[THE ANIMAL KINGDOM.]

FIG. 1.—ANIMALCULÆ FOUND IN STAGNANT WATER.

A, Cyclops Quadracornis.F, Ambœba princeps.
B, Anguillula. Fluviatilis.G, Acineta mystacina.
C, Actinophrys. Sol.H, Oxytrycha.
D, Coleps Hirtus.I, Triophthalamus dorsalis.
E, Vorticella.J, Polyarthra.

After considering the beautiful covering which a kind Providence has given to the earth in the form of all sorts of vegetation, it will be necessary now to consider for what kind of creatures this most delightful garden was prepared, whether they seek their food in the air, water, or earth, for all these places are abodes of the vegetable tribes, and where there is vegetation there are animated beings; for there is not an animal in existence, but directly or indirectly feeds upon the vegetable kingdom, from the elephant and rhinoceros which devour whole plantations, to the minute animalculæ which float in the air or dwell in every drop of stagnant water, where food in the form of equally minute algæ is found—each possessed of wonderful organs and powers suitable to the kind of existence they lead, for God has often placed life in the most simple as well as complicated forms. Dr. Mantell says:—

"We have been accustomed to associate the presence of vitality with bodies possessing various complicated organs for the elaboration and maintenance of the energies of existence, but here we see perfect and distinct creations in the condition of globules and cells, which live and move and have their being, and increase in numbers with a rapidity so prodigious, and in modes so peculiar, as to startle all our preconceived notions of animal organisation."

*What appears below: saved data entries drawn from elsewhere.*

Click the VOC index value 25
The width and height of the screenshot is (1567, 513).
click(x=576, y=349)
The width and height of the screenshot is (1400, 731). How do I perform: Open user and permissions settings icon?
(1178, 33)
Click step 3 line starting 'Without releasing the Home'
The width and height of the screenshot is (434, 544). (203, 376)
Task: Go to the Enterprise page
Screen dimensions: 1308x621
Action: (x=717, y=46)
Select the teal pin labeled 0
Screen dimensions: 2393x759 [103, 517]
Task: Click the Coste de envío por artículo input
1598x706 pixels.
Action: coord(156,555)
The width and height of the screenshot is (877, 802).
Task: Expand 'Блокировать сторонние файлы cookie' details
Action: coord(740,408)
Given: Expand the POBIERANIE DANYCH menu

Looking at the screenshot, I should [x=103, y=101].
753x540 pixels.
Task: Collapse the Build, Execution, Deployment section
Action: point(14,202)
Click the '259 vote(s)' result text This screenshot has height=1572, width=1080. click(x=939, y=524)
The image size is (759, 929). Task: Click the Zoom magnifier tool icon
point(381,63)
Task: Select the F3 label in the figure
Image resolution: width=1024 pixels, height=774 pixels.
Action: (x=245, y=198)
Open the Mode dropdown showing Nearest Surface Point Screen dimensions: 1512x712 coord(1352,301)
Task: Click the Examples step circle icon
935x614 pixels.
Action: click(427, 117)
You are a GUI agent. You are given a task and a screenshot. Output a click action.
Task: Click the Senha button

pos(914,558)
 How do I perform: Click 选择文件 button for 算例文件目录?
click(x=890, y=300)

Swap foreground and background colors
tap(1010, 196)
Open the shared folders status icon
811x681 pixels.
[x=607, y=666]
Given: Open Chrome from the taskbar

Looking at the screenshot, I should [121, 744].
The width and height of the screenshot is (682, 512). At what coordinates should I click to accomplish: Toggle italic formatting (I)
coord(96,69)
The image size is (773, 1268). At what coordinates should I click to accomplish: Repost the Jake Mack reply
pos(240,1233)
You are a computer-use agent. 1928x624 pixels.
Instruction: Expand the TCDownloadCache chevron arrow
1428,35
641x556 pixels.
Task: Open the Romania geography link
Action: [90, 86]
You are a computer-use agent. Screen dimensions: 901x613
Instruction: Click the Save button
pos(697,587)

And it is in these Protozoa, the lowest of the animal creation, that a perfect similarity of condition exists to those of the vegetable kingdom, they are here upon a level; but arising out of these simple forms, God has created two sets of types or portraits, the members of each resembling those below it in some particular, but having organs which are superior to it; and above these are found members whose organs are of a still higher order, and so on till the one set comprises the highest orders of the vegetable, and the other those of the animal kingdom, in its ranks. But these simple organisms are never developed so as to resemble those placed above them; they each, whether high or low, continue to produce their like, for each grade was a creation of itself and a separate one from God's hands. There have been writers, who would endeavour to make it appear that God only created the lowest and most simple germs, and the circumstances which were necessary to develop them, and then allowed these to act and re-act until a man or an oak tree at last became the result! Were this the case, geology would long before this have shown the "small beginnings" of man; but no! as soon as traces of man's creation are perceived, he is found as perfectly formed and organised as he is now, there are no transition stages of man's existence, nor of any other animal. It is true that the simpler forms of both animal and vegetable existence were created first, but this was in accordance with the state of the earth's surface, which was not at first suitable to the requirements of the higher animals, which were only created when the earth was in a state suitable to receive them.

But when the surface of the earth was still more developed God created man. His last and greatest work; and there can be no doubt that God in His wisdom caused all these changes to precede the creation of man, that he might lack nothing to confer happiness on him, nor objects to exercise his faculties upon.


Animals are divided into two great natural families, the Invertebrate and the Vertebrate, the former having neither spine nor internal skeleton, the latter having both.